*What is being asked*.
Copy the lines from the line containing "Image resolution: width=267" up to and including the line containing "Action: (1127, 852)", word for word, leaving out the pictures.
* START Data for this task *
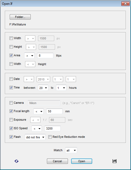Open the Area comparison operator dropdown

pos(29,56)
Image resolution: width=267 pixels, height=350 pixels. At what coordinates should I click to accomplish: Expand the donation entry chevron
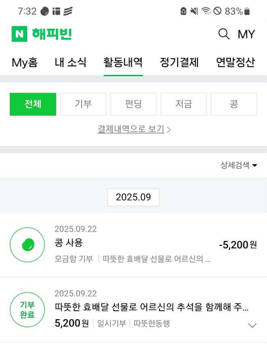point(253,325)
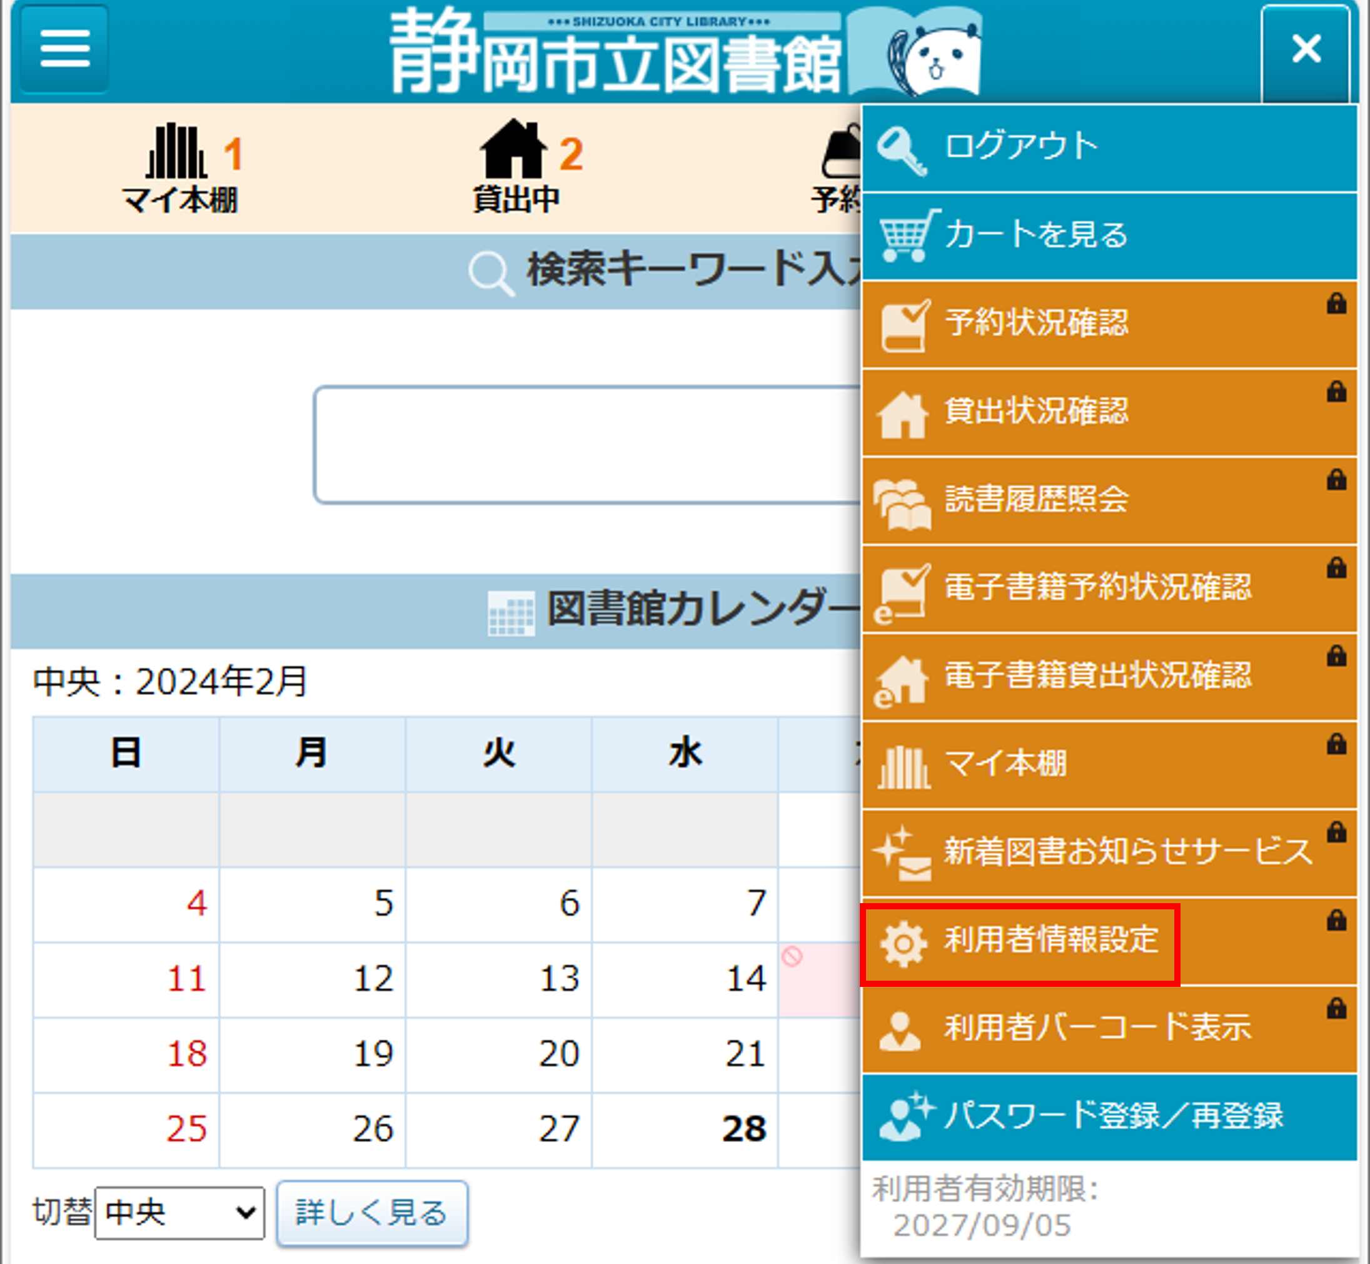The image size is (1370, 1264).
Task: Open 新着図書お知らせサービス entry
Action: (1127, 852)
* END Data for this task *
* START Data for this task *
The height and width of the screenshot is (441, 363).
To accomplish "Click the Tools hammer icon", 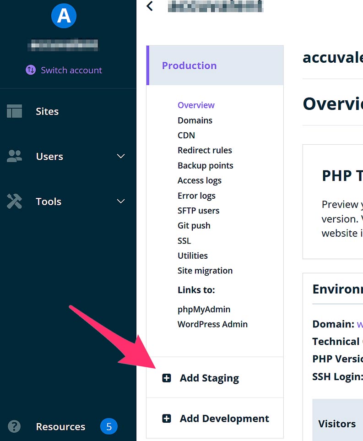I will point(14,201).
* END Data for this task *
*Written solution*.
Image resolution: width=267 pixels, height=350 pixels. At what coordinates should I click to accomplish: Expand the donation entry chevron
point(253,325)
The image size is (1370, 1264).
Task: Open 新着図書お知らせサービス entry
Action: (1127, 852)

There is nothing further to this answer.